* [Goal of the exercise]: A complete answer lists every line of the material where the string "search" occurs.

—————

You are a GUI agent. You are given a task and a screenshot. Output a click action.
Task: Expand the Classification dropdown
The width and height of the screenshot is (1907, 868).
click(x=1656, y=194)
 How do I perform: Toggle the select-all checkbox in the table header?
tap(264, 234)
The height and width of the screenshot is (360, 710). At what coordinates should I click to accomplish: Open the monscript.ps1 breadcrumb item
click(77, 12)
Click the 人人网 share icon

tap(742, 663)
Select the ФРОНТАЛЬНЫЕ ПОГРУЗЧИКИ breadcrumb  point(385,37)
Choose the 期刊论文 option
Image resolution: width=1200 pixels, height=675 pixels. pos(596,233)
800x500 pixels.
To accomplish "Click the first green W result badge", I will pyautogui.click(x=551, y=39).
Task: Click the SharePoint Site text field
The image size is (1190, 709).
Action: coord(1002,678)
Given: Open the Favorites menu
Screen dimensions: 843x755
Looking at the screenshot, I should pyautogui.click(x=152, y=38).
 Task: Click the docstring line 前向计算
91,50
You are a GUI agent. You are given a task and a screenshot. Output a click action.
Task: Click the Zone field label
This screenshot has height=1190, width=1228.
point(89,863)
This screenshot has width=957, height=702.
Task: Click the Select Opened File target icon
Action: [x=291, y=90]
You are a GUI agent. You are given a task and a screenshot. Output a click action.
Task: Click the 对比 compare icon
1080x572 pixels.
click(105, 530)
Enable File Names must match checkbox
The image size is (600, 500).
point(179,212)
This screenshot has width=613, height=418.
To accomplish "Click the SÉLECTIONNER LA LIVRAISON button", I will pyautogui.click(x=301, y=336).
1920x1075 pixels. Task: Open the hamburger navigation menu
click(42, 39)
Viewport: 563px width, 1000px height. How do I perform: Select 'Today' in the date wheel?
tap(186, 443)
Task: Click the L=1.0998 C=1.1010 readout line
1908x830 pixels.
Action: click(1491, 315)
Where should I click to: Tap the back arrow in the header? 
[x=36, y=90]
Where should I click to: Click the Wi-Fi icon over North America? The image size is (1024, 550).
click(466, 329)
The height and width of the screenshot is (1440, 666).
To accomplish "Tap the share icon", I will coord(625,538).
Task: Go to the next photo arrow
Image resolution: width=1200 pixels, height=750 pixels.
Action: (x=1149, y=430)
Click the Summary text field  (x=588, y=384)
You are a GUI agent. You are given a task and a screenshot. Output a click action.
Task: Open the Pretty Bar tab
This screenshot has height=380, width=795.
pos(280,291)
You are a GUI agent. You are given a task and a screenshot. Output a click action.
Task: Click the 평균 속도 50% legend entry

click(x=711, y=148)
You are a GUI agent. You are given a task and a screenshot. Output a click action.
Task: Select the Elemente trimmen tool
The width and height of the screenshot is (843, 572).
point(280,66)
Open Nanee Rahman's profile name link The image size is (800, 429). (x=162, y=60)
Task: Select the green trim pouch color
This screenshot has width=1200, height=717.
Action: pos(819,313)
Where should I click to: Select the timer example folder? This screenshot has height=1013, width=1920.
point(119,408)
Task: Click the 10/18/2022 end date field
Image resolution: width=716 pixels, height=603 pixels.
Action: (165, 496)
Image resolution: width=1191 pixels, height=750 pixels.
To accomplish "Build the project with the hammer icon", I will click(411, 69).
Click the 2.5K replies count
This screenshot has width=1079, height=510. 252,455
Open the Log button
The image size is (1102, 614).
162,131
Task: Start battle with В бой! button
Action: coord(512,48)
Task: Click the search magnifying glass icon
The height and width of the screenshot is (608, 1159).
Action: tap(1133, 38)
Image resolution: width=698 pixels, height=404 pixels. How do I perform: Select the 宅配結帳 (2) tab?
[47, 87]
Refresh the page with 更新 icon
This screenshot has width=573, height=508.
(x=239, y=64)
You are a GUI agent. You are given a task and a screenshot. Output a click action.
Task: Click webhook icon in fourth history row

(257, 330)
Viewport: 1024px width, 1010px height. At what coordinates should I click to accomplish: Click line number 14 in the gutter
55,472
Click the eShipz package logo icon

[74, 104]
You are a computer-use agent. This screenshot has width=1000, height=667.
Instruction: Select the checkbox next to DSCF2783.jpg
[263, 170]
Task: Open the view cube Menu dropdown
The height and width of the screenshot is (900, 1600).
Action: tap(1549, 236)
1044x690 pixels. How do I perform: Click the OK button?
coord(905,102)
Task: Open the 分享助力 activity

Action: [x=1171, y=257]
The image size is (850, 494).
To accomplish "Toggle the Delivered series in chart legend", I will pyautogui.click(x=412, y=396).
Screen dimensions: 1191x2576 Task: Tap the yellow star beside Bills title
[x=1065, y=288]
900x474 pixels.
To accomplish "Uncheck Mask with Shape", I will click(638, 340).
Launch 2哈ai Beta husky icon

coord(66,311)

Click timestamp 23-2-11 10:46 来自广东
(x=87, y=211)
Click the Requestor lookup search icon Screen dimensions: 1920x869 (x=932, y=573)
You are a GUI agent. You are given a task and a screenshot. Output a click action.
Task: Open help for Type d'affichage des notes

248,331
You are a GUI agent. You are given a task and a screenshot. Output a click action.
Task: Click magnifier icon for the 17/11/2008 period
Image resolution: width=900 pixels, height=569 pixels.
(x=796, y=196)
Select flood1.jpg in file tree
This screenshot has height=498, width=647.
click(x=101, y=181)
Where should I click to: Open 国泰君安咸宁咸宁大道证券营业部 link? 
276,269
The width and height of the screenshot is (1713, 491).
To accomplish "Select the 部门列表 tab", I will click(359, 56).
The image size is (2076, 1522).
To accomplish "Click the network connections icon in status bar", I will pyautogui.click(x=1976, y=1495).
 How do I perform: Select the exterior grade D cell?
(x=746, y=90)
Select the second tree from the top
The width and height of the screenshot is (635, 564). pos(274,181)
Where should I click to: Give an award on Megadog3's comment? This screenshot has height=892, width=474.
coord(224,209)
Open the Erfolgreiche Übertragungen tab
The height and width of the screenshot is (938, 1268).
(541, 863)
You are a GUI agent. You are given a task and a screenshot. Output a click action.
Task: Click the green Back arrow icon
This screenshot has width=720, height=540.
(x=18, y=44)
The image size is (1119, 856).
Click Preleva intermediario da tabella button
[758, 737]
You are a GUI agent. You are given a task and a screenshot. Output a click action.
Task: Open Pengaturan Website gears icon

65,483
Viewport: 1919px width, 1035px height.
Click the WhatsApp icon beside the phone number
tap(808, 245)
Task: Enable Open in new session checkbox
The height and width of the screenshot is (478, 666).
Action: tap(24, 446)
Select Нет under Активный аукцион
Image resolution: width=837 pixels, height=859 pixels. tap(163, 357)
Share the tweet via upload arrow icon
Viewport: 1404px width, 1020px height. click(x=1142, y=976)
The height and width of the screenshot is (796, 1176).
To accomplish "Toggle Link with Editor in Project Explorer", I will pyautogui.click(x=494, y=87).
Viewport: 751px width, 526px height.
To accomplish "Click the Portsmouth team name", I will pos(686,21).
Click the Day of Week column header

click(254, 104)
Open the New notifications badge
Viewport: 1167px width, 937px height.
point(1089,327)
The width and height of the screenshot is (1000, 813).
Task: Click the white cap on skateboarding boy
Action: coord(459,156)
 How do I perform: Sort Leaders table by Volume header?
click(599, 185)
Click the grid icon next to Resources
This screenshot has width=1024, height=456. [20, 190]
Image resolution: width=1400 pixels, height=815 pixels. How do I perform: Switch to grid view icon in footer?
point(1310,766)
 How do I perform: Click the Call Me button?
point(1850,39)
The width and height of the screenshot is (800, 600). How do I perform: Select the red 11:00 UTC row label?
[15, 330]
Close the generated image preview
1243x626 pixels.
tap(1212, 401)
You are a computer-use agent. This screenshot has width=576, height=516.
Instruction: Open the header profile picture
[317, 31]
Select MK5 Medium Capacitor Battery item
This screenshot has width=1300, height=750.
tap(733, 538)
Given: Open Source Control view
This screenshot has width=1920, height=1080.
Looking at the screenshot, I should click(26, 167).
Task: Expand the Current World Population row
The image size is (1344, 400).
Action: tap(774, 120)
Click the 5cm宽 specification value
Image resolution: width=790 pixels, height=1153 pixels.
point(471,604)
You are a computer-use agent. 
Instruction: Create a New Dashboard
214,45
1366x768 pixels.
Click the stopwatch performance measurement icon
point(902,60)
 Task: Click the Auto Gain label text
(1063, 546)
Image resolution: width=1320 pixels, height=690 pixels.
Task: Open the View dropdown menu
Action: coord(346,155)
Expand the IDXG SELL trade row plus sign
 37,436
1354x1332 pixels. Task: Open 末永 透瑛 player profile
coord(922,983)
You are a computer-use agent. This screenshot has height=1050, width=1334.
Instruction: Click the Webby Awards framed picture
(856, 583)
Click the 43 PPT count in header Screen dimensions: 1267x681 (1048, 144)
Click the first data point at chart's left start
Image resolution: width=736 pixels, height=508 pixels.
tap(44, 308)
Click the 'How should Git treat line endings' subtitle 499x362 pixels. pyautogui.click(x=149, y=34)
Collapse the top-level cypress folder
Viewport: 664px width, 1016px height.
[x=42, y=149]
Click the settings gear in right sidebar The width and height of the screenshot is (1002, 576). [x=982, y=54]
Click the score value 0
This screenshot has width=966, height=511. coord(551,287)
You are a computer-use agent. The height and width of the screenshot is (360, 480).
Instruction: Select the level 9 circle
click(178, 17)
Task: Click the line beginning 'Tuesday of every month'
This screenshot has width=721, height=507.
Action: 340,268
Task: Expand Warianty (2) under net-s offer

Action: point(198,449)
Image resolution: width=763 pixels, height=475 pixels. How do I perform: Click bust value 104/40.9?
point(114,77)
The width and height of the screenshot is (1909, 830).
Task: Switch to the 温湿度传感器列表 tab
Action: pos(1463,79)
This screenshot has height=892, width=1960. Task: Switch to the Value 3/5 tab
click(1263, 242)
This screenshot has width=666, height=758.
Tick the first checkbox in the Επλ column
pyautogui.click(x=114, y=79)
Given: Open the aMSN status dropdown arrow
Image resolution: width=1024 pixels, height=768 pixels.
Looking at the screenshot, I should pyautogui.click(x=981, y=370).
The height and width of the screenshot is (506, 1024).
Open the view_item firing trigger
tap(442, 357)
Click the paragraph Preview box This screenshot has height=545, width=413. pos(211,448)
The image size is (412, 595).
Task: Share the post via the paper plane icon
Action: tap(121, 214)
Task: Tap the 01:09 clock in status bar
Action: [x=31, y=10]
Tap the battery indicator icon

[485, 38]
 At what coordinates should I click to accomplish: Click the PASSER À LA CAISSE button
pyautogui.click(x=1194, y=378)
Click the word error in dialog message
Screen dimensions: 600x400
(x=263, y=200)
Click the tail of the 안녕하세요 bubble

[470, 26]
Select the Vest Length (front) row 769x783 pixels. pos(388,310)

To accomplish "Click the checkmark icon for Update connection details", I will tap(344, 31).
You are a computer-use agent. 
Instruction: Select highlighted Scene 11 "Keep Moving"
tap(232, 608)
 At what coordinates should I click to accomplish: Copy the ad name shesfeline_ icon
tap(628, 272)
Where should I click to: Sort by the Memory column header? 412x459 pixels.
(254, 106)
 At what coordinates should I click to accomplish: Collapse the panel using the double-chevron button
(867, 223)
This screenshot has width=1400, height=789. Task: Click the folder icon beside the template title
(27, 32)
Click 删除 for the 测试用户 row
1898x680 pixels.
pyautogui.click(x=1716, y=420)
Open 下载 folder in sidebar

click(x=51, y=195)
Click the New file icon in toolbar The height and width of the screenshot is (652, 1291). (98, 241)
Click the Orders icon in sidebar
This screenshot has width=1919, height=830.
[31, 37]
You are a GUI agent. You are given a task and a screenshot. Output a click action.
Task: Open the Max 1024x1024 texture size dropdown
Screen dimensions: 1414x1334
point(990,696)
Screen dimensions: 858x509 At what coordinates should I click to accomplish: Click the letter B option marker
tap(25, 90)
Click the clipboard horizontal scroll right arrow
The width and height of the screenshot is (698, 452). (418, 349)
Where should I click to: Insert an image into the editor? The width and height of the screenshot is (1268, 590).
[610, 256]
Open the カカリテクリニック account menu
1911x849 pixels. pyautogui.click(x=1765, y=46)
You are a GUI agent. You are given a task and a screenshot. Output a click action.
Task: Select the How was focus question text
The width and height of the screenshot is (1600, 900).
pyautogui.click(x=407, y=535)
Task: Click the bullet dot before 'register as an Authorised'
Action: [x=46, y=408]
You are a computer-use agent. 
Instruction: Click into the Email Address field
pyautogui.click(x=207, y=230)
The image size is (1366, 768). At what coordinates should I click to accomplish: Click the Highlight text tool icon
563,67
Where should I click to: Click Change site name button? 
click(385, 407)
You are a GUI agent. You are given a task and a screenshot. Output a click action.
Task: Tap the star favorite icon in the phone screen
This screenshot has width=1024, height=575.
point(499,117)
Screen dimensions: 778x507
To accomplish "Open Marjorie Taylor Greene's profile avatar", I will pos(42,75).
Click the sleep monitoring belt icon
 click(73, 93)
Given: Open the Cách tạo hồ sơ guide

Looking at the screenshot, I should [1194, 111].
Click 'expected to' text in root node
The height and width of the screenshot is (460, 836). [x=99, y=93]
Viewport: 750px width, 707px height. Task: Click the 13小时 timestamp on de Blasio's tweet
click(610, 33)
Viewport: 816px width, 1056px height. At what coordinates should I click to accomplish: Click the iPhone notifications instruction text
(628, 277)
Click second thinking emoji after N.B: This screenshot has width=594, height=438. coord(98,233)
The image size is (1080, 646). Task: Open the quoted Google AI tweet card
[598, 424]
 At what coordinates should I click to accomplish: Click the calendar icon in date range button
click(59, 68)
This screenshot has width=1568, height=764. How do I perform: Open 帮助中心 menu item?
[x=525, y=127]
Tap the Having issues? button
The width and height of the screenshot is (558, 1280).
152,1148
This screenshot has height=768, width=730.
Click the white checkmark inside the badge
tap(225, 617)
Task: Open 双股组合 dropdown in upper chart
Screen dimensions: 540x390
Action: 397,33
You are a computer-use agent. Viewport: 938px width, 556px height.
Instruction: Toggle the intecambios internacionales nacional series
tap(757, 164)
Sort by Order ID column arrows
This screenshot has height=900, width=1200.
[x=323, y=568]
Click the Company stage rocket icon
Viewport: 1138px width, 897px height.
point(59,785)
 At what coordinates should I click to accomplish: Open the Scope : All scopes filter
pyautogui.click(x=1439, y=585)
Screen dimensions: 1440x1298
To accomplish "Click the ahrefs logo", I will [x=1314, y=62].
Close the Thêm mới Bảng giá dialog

—————

* [Written answer]:
Task: Click the search magnifying glass icon
Click the Requestor lookup search icon Screen dimensions: 1920x869 (x=932, y=573)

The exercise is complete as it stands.